Eric Gyamfi’s black-and-white photographic series Just Like Us (2016), explores subjectivities of desire, sexuality, conviviality, despair, anxiety, intimacy, joy, and mundaneness and portrays the normality that circumscribes queer lives in Ghanaian society. The series is a documentary project developed over a yearlong period with subjects (some of whom are friends of the artist) who identify within the LGBTQ spectrum and others who do not. He describes the process as “living with people for weeks and months” to be able to tell stories from their perspectives. Sexuality, through this body of work, becomes a starting point to begin to explore themes of everydayness and raise questions about the problematics inherent in the concept of ‘normality’. Gyamfi, born in Ghana, received his bachelor’s in Economics and Information Studies from the University of Ghana and later developed his interest in photography by training in the Nuku Studio master classes —an annual photography workshop program open to local and international photographers.
See Me See You (2016) the resulting exhibition from the series — supported by the Magnum Foundation’s Emergency Fund — seeks to “instigate a kind of questioning of perception and reality” by raising the following questions: “Are queer/LGBT persons evil? Does queerness really equate to perversion? Can queerness be reconciled with religion? How do I see queer people and is the perception really true? What is the truth?”. The artist’s inquiry opens up a vast array of personal, socio-cultural, moral, political and philosophical concerns to extrapolate. This interest is not only raised in abstract propositions but implemented in tangible forms through the exhibitionary model Gyamfi implements at the Nubuke Foundation gallery— a contemporary art space in Ghana’s capital city, Accra.
Although the questions may elicit a binomial “Yes/No” mode of interaction, the exhibitionary form, however, complicates the dynamic. It functions as a site which permits an artistic interrogation into the social systems which determine what we perceive, how we can perceive what we are able to perceive, who is permitted in this process and the unspoken rules which determine the boundary lines between normativity, otherness and what could —if we are not too fixed on the inevitable binaries produced by such systems— potentially be interstitial positions with regard to sexuality. By the exhibition strategy, not only are spectators contemplating what is before them in the printed photographs mounted on black boarding against pristine white walls: it is a participatory and reflexive model countenanced by an ensemble of photographic objects, a black board and mirrors all of which are mounted in different halls of the exhibition space.
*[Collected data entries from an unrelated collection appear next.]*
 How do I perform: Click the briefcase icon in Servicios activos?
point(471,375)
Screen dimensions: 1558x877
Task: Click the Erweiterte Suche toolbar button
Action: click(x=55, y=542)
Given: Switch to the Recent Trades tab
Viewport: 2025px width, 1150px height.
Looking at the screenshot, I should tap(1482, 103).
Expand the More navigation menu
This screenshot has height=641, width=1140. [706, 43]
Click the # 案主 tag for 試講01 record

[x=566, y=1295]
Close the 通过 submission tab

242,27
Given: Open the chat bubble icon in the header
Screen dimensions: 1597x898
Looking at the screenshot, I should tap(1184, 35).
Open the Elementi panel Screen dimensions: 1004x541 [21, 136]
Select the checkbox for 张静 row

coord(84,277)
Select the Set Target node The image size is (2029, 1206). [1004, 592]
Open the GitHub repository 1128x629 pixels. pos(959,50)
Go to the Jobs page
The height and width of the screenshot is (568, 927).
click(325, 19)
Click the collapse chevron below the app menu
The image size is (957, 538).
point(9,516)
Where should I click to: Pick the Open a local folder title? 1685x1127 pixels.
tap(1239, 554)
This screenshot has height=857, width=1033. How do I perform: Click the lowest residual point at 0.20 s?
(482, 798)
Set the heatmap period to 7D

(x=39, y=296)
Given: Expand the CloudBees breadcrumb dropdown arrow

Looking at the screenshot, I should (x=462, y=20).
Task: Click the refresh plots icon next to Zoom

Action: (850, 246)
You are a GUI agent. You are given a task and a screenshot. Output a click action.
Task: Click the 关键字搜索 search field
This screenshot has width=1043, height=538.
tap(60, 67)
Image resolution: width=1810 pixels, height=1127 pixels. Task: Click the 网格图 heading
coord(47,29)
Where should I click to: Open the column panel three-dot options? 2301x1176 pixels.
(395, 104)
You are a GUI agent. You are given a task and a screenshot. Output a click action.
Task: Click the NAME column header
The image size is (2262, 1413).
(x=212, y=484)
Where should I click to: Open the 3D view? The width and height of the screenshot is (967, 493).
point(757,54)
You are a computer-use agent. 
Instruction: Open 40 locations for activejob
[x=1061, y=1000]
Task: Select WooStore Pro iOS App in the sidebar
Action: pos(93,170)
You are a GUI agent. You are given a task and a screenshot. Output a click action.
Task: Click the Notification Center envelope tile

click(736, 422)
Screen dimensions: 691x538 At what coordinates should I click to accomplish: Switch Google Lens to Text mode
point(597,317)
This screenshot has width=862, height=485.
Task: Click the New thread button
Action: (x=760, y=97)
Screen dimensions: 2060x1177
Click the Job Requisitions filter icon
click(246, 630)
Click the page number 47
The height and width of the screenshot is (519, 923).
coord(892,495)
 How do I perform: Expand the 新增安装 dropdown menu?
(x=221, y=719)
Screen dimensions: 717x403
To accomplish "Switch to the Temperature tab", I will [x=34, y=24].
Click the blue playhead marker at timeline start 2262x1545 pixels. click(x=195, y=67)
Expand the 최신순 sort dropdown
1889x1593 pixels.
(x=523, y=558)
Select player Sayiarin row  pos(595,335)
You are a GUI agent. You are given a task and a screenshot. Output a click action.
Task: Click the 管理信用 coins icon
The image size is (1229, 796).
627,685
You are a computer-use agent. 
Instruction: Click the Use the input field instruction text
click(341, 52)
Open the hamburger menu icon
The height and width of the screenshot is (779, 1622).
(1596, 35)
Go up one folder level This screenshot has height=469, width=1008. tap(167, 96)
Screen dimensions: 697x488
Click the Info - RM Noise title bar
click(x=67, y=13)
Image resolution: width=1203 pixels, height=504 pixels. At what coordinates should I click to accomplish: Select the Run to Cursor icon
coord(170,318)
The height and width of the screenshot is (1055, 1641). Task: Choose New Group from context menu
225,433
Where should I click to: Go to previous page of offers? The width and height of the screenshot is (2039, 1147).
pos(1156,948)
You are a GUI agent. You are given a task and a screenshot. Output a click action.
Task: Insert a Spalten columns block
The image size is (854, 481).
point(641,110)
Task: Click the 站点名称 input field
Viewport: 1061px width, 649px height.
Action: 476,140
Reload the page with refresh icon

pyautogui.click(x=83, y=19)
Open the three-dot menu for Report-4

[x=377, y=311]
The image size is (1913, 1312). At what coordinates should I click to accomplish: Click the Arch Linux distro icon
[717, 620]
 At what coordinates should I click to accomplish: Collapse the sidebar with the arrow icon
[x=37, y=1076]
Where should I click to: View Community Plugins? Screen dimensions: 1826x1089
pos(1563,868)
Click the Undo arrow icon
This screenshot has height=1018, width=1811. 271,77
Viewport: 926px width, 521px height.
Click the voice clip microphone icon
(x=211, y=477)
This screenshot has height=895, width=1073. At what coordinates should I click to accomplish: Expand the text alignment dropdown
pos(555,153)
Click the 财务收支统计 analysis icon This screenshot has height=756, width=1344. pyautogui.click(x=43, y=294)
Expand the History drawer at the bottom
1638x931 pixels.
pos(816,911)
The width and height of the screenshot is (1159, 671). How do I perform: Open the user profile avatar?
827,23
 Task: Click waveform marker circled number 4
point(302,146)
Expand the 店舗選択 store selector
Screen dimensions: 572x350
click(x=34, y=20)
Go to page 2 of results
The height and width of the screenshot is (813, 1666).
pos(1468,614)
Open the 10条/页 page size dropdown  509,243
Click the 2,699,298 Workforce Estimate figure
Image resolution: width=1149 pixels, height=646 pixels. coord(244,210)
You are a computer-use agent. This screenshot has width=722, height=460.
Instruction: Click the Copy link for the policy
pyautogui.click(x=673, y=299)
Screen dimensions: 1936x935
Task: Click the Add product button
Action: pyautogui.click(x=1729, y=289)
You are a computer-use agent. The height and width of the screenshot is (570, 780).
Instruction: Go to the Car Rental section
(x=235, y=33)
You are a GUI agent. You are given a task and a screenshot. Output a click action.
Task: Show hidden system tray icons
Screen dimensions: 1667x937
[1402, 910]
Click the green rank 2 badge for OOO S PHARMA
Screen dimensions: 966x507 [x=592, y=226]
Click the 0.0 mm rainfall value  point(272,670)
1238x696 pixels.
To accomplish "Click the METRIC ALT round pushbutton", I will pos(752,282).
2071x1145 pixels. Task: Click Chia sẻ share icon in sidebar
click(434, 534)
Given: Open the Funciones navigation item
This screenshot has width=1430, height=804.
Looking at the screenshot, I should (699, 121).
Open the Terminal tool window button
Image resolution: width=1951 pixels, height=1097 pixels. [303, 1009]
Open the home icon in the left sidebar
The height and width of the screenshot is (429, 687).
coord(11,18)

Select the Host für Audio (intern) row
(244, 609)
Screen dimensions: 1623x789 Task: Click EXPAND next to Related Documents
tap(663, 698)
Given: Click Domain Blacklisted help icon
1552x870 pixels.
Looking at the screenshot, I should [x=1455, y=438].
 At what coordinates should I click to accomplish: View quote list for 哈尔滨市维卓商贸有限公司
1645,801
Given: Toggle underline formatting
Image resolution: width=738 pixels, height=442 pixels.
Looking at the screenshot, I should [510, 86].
From the point of view of spectatorship, the photographic work becomes a transitive object which initiates a conversation between the artist and his audience(s), the latter of whom may then be compelled to contribute to the conversation by writing brief notes on sticky paper to be displayed on a black board. The board montages personal paraphernalia collected by the artist from the subjects he had photographed, their handwritten texts, and sticky notes with brief statements left by the exhibition’s public. Through this form, threads of conversations emerge and the exhibition’s public is implicated in a meaning production process that is initiated but not solely determined by the artist. In this way, the artist’s [pro]position confronts those of his ‘participants’ (the photographed subjects) and audiences: the outcomes of which may be antithetical, complementary, or perhaps even, indifference.
*”See Me See You” showed at the Nubuke Foundation/gallery from the 26th of November 2016 to the 28th February 2017.
– Kwasi Ohene-Ayeh is an artist who lives and works in Kumasi, Ghana.